--- Start of Input material ---

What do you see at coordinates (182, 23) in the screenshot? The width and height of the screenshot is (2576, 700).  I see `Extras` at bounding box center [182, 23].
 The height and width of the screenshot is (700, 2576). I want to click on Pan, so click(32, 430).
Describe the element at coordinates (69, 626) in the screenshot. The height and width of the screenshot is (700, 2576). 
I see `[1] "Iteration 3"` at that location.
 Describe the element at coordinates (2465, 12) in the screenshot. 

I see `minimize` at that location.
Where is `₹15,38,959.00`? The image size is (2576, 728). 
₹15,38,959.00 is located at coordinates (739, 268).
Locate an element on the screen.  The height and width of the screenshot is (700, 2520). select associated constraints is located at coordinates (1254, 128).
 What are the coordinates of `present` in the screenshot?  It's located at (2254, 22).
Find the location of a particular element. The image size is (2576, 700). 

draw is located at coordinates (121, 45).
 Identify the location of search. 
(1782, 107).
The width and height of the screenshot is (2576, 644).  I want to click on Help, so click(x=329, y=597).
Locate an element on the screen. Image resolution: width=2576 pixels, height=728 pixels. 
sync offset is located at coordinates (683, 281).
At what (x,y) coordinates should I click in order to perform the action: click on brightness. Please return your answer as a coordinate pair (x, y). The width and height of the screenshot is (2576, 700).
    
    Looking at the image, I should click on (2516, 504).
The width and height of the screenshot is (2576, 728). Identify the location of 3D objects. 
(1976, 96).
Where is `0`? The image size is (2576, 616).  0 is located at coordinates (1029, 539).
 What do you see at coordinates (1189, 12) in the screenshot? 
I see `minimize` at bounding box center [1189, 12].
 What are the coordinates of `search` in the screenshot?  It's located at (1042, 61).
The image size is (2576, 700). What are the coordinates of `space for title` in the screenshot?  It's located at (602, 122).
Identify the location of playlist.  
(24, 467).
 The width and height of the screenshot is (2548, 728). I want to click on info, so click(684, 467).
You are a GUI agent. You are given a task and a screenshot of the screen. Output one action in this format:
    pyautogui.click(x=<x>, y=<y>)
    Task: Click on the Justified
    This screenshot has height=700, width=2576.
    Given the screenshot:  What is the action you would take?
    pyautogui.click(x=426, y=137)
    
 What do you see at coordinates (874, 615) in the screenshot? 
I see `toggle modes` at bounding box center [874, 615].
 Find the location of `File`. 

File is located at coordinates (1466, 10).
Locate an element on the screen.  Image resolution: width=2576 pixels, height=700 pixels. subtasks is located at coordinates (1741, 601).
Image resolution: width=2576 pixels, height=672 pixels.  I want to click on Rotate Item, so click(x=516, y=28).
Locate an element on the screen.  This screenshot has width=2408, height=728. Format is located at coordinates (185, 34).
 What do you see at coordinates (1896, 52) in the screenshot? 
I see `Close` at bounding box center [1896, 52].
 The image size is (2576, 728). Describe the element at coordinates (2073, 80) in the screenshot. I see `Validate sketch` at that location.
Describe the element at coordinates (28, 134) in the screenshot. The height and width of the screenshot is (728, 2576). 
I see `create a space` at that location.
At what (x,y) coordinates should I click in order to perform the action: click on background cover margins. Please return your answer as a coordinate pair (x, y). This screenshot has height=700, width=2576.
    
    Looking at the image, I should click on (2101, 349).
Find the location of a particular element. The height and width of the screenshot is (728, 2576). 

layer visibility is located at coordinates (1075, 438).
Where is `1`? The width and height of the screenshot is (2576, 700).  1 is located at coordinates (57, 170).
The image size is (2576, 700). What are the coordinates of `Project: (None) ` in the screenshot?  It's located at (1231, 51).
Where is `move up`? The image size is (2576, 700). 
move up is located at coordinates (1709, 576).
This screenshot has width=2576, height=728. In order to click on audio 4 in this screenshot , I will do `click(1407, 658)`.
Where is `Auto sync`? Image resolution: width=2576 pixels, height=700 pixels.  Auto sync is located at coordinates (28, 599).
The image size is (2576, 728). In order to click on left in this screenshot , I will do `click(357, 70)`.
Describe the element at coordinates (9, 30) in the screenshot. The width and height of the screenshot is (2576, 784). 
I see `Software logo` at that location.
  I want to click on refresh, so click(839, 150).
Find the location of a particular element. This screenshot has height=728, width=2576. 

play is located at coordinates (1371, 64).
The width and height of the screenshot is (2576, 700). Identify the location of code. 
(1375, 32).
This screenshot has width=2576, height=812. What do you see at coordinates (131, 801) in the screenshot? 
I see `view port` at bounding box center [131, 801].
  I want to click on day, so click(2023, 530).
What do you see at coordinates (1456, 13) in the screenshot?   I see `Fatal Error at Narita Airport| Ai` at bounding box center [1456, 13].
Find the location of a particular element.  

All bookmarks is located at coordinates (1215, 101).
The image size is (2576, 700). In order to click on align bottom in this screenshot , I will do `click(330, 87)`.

--- End of Input material ---

_Instruction_:
Retype every one of the records above without changing a single character.

_Finished answer_:
What do you see at coordinates (182, 23) in the screenshot? The width and height of the screenshot is (2576, 700).  I see `Extras` at bounding box center [182, 23].
 The height and width of the screenshot is (700, 2576). I want to click on Pan, so click(32, 430).
Describe the element at coordinates (69, 626) in the screenshot. The height and width of the screenshot is (700, 2576). 
I see `[1] "Iteration 3"` at that location.
 Describe the element at coordinates (2465, 12) in the screenshot. 

I see `minimize` at that location.
Where is `₹15,38,959.00`? The image size is (2576, 728). 
₹15,38,959.00 is located at coordinates (739, 268).
Locate an element on the screen.  The height and width of the screenshot is (700, 2520). select associated constraints is located at coordinates (1254, 128).
 What are the coordinates of `present` in the screenshot?  It's located at (2254, 22).
Find the location of a particular element. The image size is (2576, 700). 

draw is located at coordinates (121, 45).
 Identify the location of search. 
(1782, 107).
The width and height of the screenshot is (2576, 644).  I want to click on Help, so click(x=329, y=597).
Locate an element on the screen. Image resolution: width=2576 pixels, height=728 pixels. 
sync offset is located at coordinates (683, 281).
At what (x,y) coordinates should I click in order to perform the action: click on brightness. Please return your answer as a coordinate pair (x, y). The width and height of the screenshot is (2576, 700).
    
    Looking at the image, I should click on (2516, 504).
The width and height of the screenshot is (2576, 728). Identify the location of 3D objects. 
(1976, 96).
Where is `0`? The image size is (2576, 616).  0 is located at coordinates (1029, 539).
 What do you see at coordinates (1189, 12) in the screenshot? 
I see `minimize` at bounding box center [1189, 12].
 What are the coordinates of `search` in the screenshot?  It's located at (1042, 61).
The image size is (2576, 700). What are the coordinates of `space for title` in the screenshot?  It's located at (602, 122).
Identify the location of playlist.  
(24, 467).
 The width and height of the screenshot is (2548, 728). I want to click on info, so click(684, 467).
You are a GUI agent. You are given a task and a screenshot of the screen. Output one action in this format:
    pyautogui.click(x=<x>, y=<y>)
    Task: Click on the Justified
    This screenshot has height=700, width=2576.
    Given the screenshot:  What is the action you would take?
    pyautogui.click(x=426, y=137)
    
 What do you see at coordinates (874, 615) in the screenshot? 
I see `toggle modes` at bounding box center [874, 615].
 Find the location of `File`. 

File is located at coordinates (1466, 10).
Locate an element on the screen.  Image resolution: width=2576 pixels, height=700 pixels. subtasks is located at coordinates (1741, 601).
Image resolution: width=2576 pixels, height=672 pixels.  I want to click on Rotate Item, so click(x=516, y=28).
Locate an element on the screen.  This screenshot has width=2408, height=728. Format is located at coordinates (185, 34).
 What do you see at coordinates (1896, 52) in the screenshot? 
I see `Close` at bounding box center [1896, 52].
 The image size is (2576, 728). Describe the element at coordinates (2073, 80) in the screenshot. I see `Validate sketch` at that location.
Describe the element at coordinates (28, 134) in the screenshot. The height and width of the screenshot is (728, 2576). 
I see `create a space` at that location.
At what (x,y) coordinates should I click in order to perform the action: click on background cover margins. Please return your answer as a coordinate pair (x, y). This screenshot has height=700, width=2576.
    
    Looking at the image, I should click on (2101, 349).
Find the location of a particular element. The height and width of the screenshot is (728, 2576). 

layer visibility is located at coordinates (1075, 438).
Where is `1`? The width and height of the screenshot is (2576, 700).  1 is located at coordinates (57, 170).
The image size is (2576, 700). What are the coordinates of `Project: (None) ` in the screenshot?  It's located at (1231, 51).
Where is `move up`? The image size is (2576, 700). 
move up is located at coordinates (1709, 576).
This screenshot has width=2576, height=728. In order to click on audio 4 in this screenshot , I will do `click(1407, 658)`.
Where is `Auto sync`? Image resolution: width=2576 pixels, height=700 pixels.  Auto sync is located at coordinates (28, 599).
The image size is (2576, 728). In order to click on left in this screenshot , I will do `click(357, 70)`.
Describe the element at coordinates (9, 30) in the screenshot. The width and height of the screenshot is (2576, 784). 
I see `Software logo` at that location.
  I want to click on refresh, so click(839, 150).
Find the location of a particular element. This screenshot has height=728, width=2576. 

play is located at coordinates (1371, 64).
The width and height of the screenshot is (2576, 700). Identify the location of code. 
(1375, 32).
This screenshot has width=2576, height=812. What do you see at coordinates (131, 801) in the screenshot? 
I see `view port` at bounding box center [131, 801].
  I want to click on day, so click(2023, 530).
What do you see at coordinates (1456, 13) in the screenshot?   I see `Fatal Error at Narita Airport| Ai` at bounding box center [1456, 13].
Find the location of a particular element.  

All bookmarks is located at coordinates (1215, 101).
The image size is (2576, 700). In order to click on align bottom in this screenshot , I will do `click(330, 87)`.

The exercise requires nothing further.